Hassan II en jugement
Cependant, le choc a été pour nous la Chambre noire du Marocain H. Bendjelloun. Cette œuvre maîtrisée, portée par une fournée d’acteurs de grand talent marque un tournant radical dans l’histoire du cinéma maghrébin. Le synopsis résume parfaitement le courage de tous ceux qui ont fait et produit un film sombre faisant vivre de vrais personnages de chair et de sang, qui aiment, pleurent et rient. « Kamel et Najat travaillent tous les deux à l’aéroport. Follement amoureux, ils fondent ensemble de grands projets d’avenir. Malheureusement, le passé d’ancien étudiant marxiste-léniniste rattrape Kamel. Commence alors une longue descente aux enfers : enlèvement, interrogatoires, tortures. Kamel refuse de charger ses camarades en contrepartie de la clémence des juges. Le verdict sera lourd. »Par petites touches, en douceur, le quotidien et l’avenir des personnages et ceux de leur famille basculent dans la plus noire des tragédies, celle d’êtres humains qui deviennent de simples numéros de détenus sortis du monde pour tomber dans l’abject dont seul l’être humain est capable. Séquestrés dans un sous-sol, d’anciens cadres de Ila Al Amam et du 23 mars, deux organisations de gauche opposées à la politique du roi, y compris sur le Sahara occidental, vivent le vrai visage de la torture et de l’humiliation. Parodie de justice, déchirement des parents, rupture d’une histoire d’amour, le film ne lâche plus le spectateur jusqu’à la dernière image.Maîtrisant son sujet, tiré du récit authentique d’un ancien détenu (« Derb Moulay Cherif »), avec une remarquable direction d’acteurs plus vrais que nature, H. Bendjelloun, avec ce film, entre dans le nec plus ultra des réalisateurs arabes. Déjà acheté par la chaîne marocaine, la 2M, cette œuvre passera-t-elle dans les autres TV arabes ? On a dit à Tunis que Cirta films veut diffuser cette œuvre dans laquelle un homme responsable de tant de crimes a son portrait affiché dans beaucoup de séquences.

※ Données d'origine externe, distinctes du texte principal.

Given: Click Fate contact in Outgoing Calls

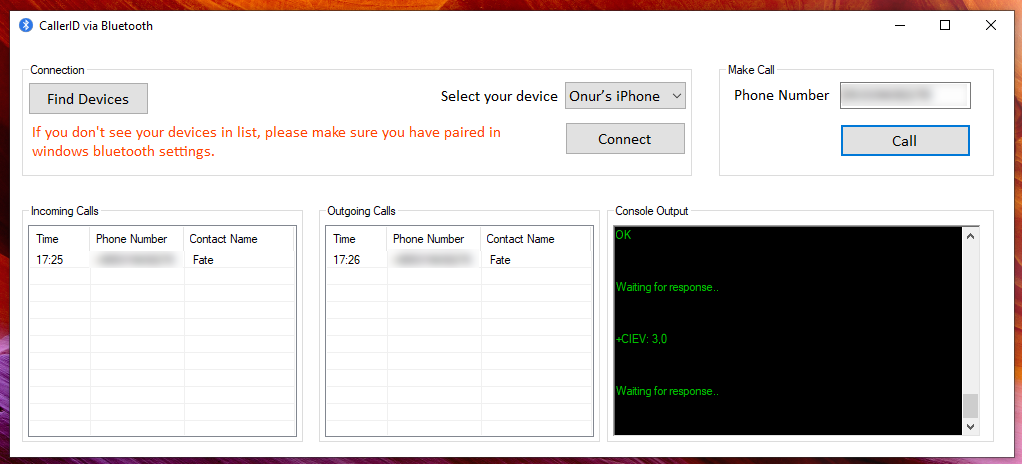Looking at the screenshot, I should [x=500, y=260].
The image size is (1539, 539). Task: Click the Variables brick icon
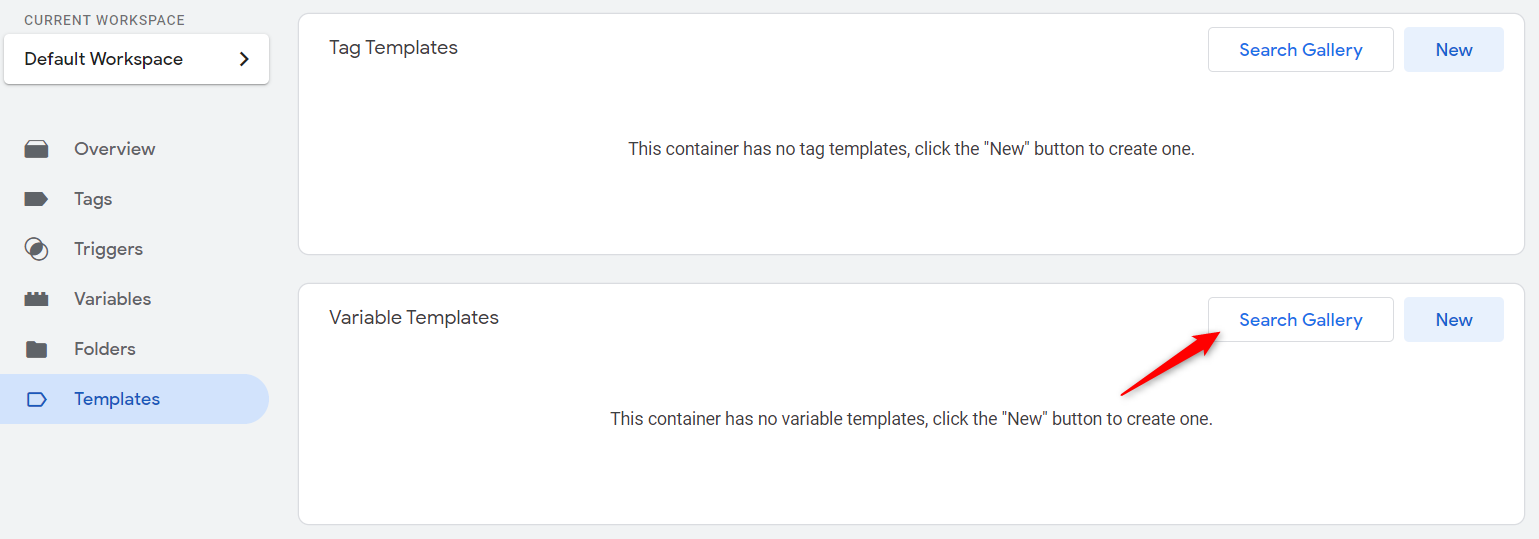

L’homme en question était Hassan II, et le film fait son procès.

Une histoire d’identité
Dans la section vidéo, à l’intérieur d’un genre difficile, celui du documentaire de longue durée (90 minutes), au hasard des rencontres avec les créateurs qui vivent en Palestine, une découverte fit tilt. Enquête personnelle de Ula Tabari est une petite merveille sur la recherche d’identité des Arabes israéliens. Dans la ville de Nazareth, la cinéaste part à la quête de ses origines pour savoir pourquoi des Palestiniens, ceux de 1948, se retrouvent avec une nationalité, israélienne, dans laquelle ils se sentent étrangers à eux-mêmes et au reste de leurs compatriotes éparpillés un peu partout. L’enquête la mène aux crèches et aux écoles où le dressage commence. Les enfants arabes qui fêtent « l’indépendance » d’Israël et qui chantent l’hymne national de l’Etat juif, des enseignants palestiniens qui apprennent à leurs élèves les « exploits » de l’Etat où ils vivent... La confrontation entre les propos de ceux qui vivent dans une culpabilité confuse leur nationalité imposée et ceux qui refusent comme ce poète à la fin de sa vie qui ne rêve que de mourir avec des Palestiniens n’importe où, provoque une forte émotion. Une œuvre que toutes les TV arabes devraient passer, l’œuvre d’une Palestinienne qui a un passeport... israélien.

Algérie subliminale
Une des leçons à tirer de cette session des JCC pour l’Algérie, comparée à ses voisins maghrébins, est l’urgence de voir se développer des industries privées du cinéma. En Tunisie, Tarek Ben Ammar a investi sur des hectares pour la construction de studios, de complexes de salles de cinéma et il prévoit dans les années à venir le tournage en Tunisie de 50 films américains et européens, aux côtés de Attia et d’autres producteurs et distributeurs privés. Des emplois vont se créer et des films vont naître. Les Marocains avec l’aide de la 2M ne sont pas en reste. A Tunis, la présence légère de l’Algérie témoigne d’une certaine vacance dans le champ culturel au vu du dynamisme des officiels égyptiens, tunisiens, marocains qui ont multiplié les réceptions, les annonces de projets et surtout la volonté d’aller vite vers le privé et la mondialisation. L’objectivité est de dire que les retards économiques et industriels de l’Algérie en matière de cinéma sont énormes et le resteront tant que le secteur privé n’est pas impliqué comme acteur principal.